- AIM OF THE EXERCISE -
With pictures left out, set down exactly the lines from the line containing "Task: Toggle Use" through the last line of the data.
====== STORED DATA
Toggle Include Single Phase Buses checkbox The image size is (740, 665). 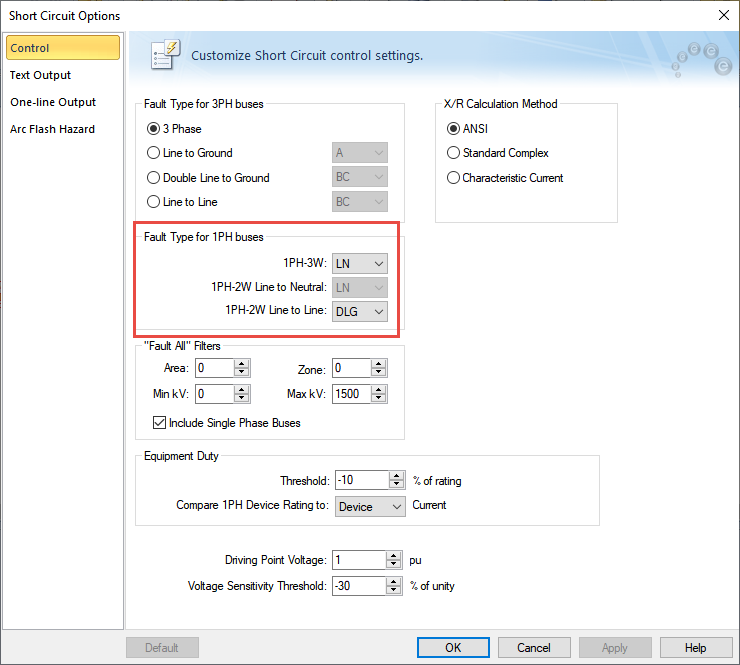coord(159,423)
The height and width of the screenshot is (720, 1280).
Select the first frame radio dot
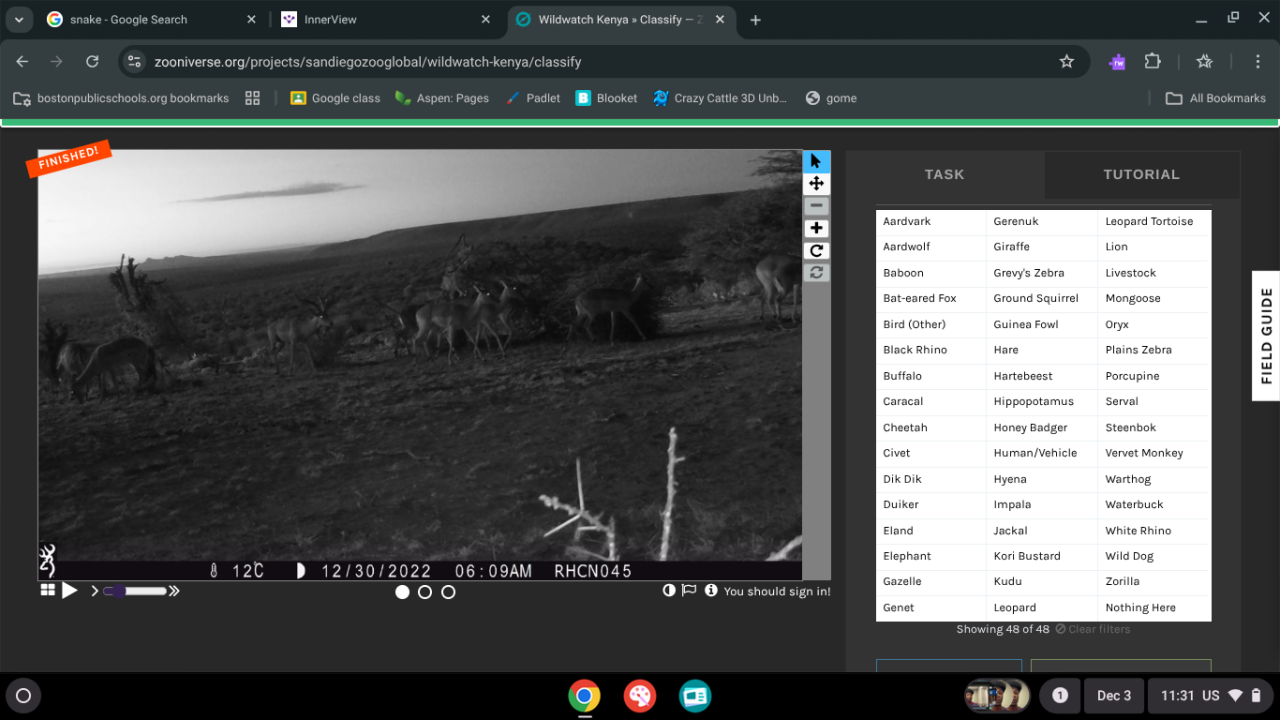(402, 592)
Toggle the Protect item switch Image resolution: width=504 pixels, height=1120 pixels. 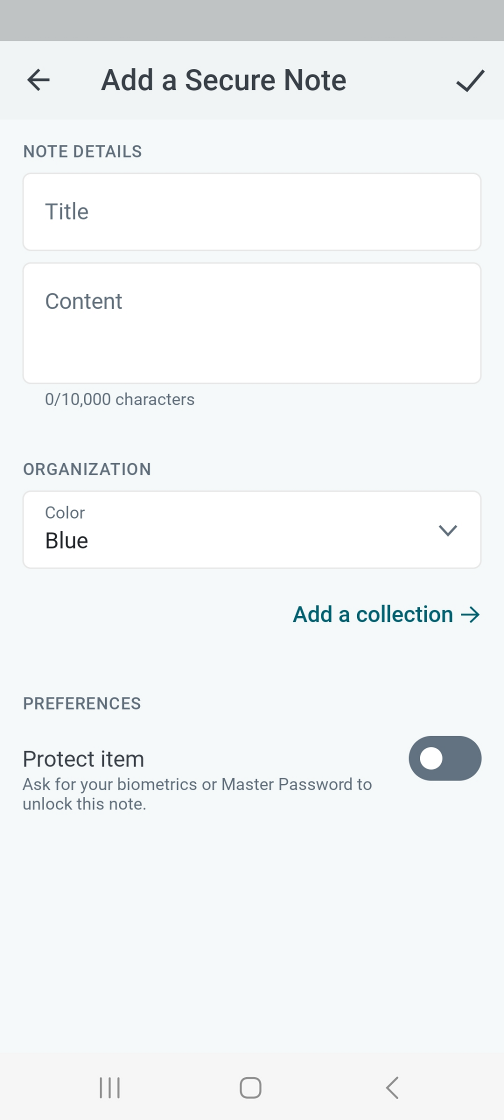(445, 759)
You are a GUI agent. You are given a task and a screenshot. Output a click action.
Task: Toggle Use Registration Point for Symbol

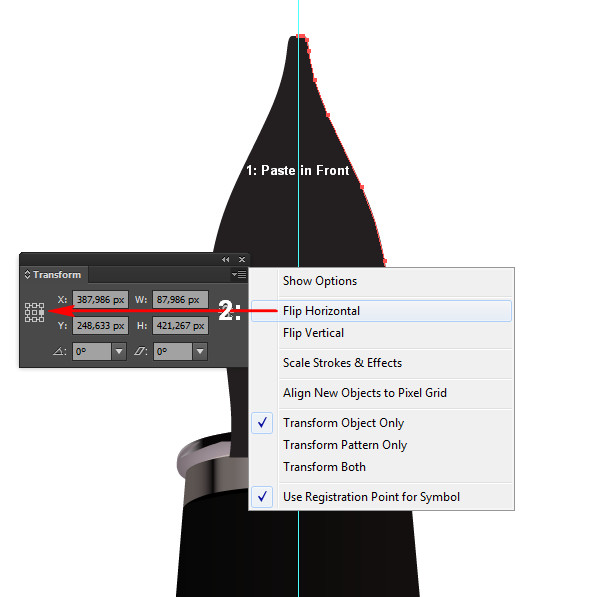[262, 496]
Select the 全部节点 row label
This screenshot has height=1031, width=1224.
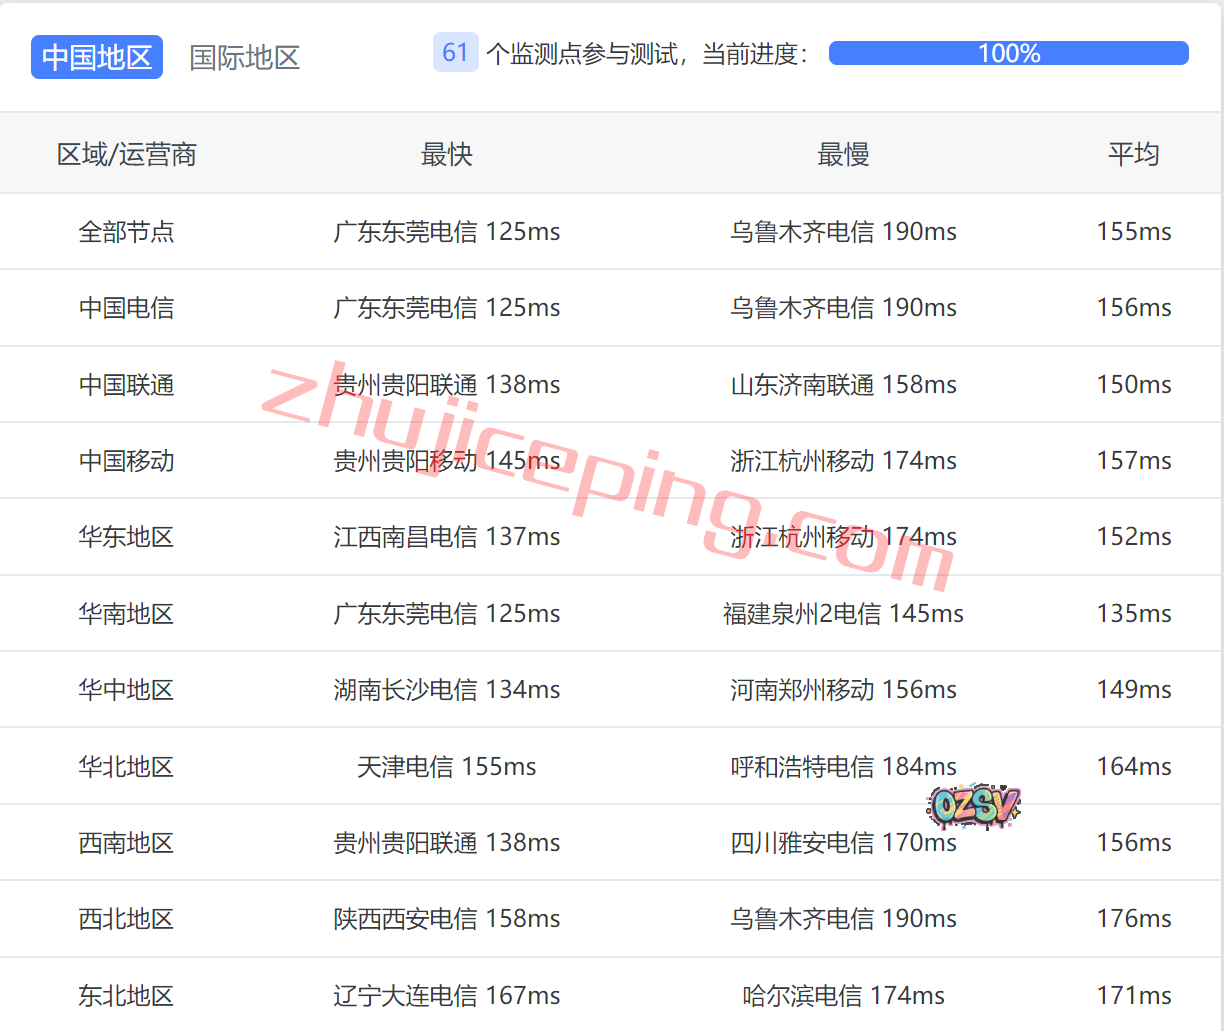tap(127, 232)
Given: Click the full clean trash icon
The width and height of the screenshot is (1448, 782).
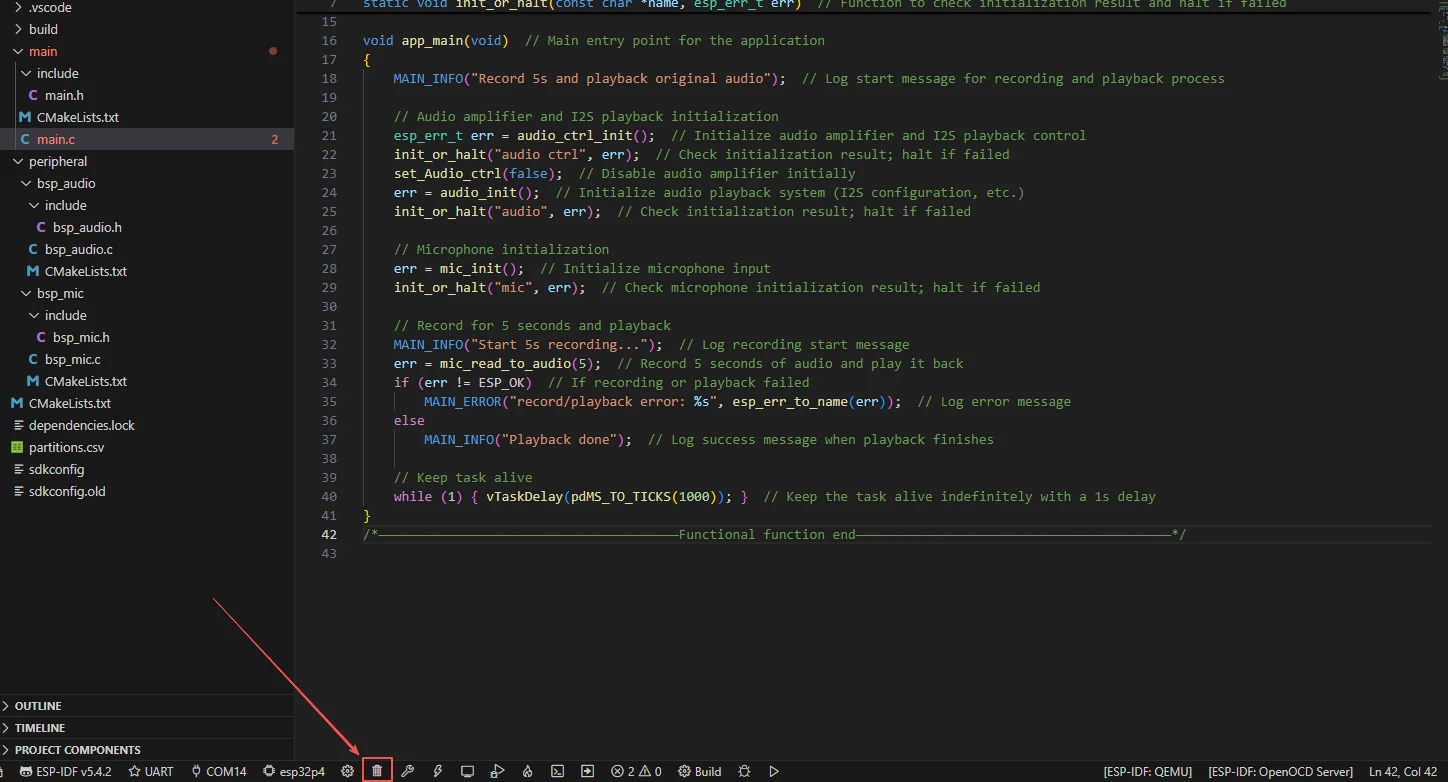Looking at the screenshot, I should [377, 771].
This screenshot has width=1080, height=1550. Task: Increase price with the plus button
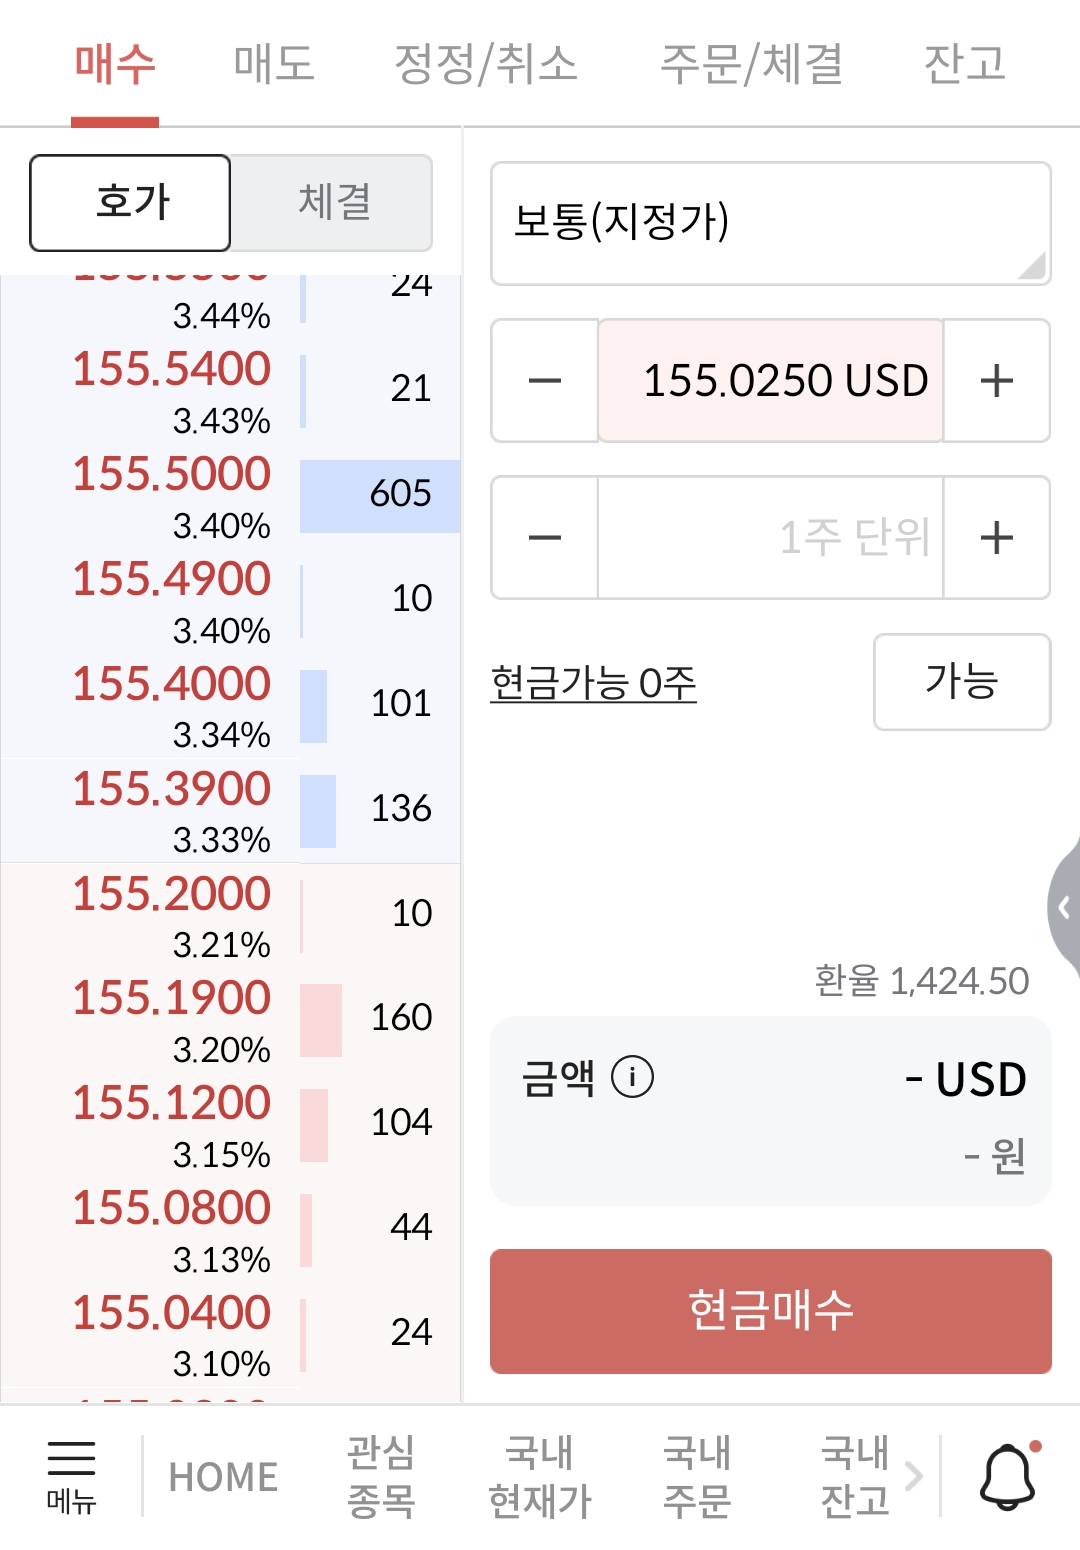[x=997, y=381]
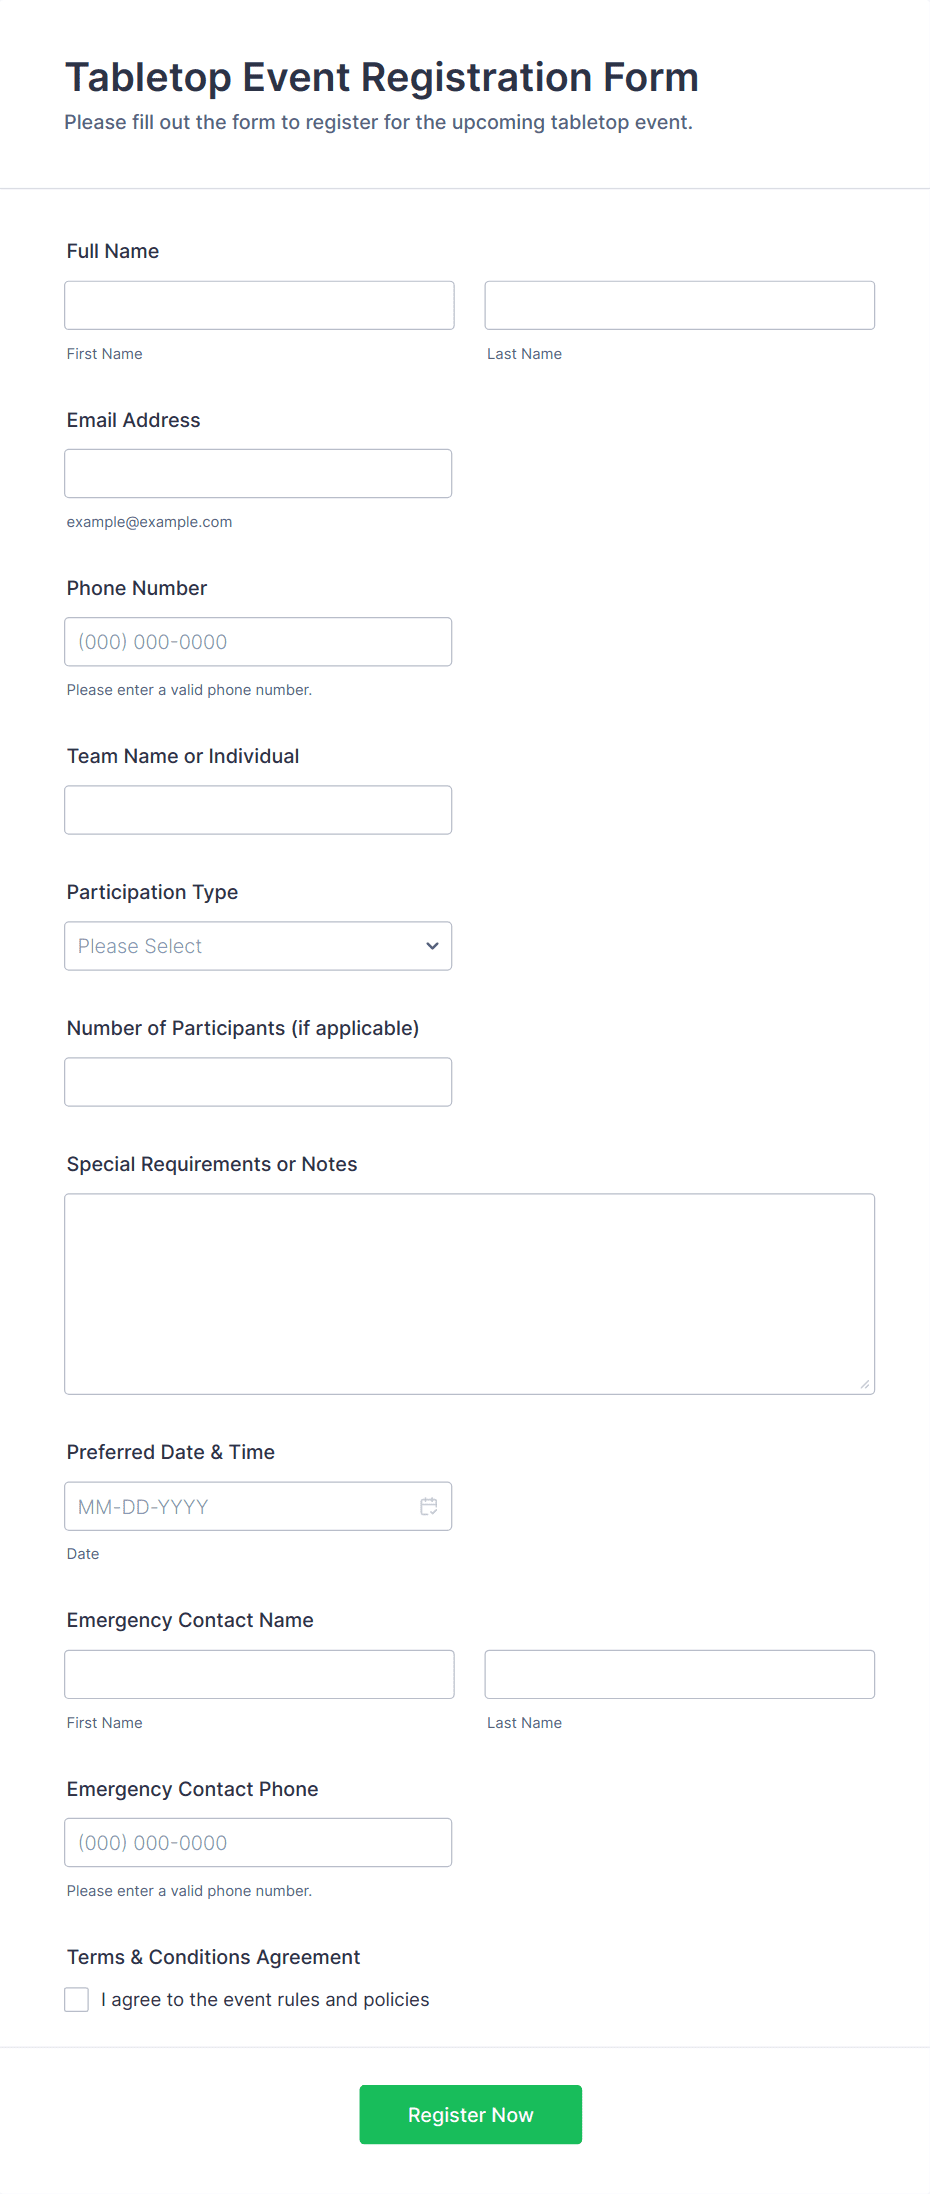The height and width of the screenshot is (2194, 930).
Task: Select the Team Name or Individual field
Action: coord(257,810)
============
- TASK RESULT -
Task: Toggle Use Registration Point for Symbol

[262, 496]
Select the 全部节点 row label
This screenshot has height=1031, width=1224.
tap(127, 232)
Given: Click the full clean trash icon
The width and height of the screenshot is (1448, 782).
Looking at the screenshot, I should [377, 771].
This screenshot has width=1080, height=1550. Task: Increase price with the plus button
[x=997, y=381]
The height and width of the screenshot is (2194, 930).
Task: Select the Team Name or Individual field
Action: coord(257,810)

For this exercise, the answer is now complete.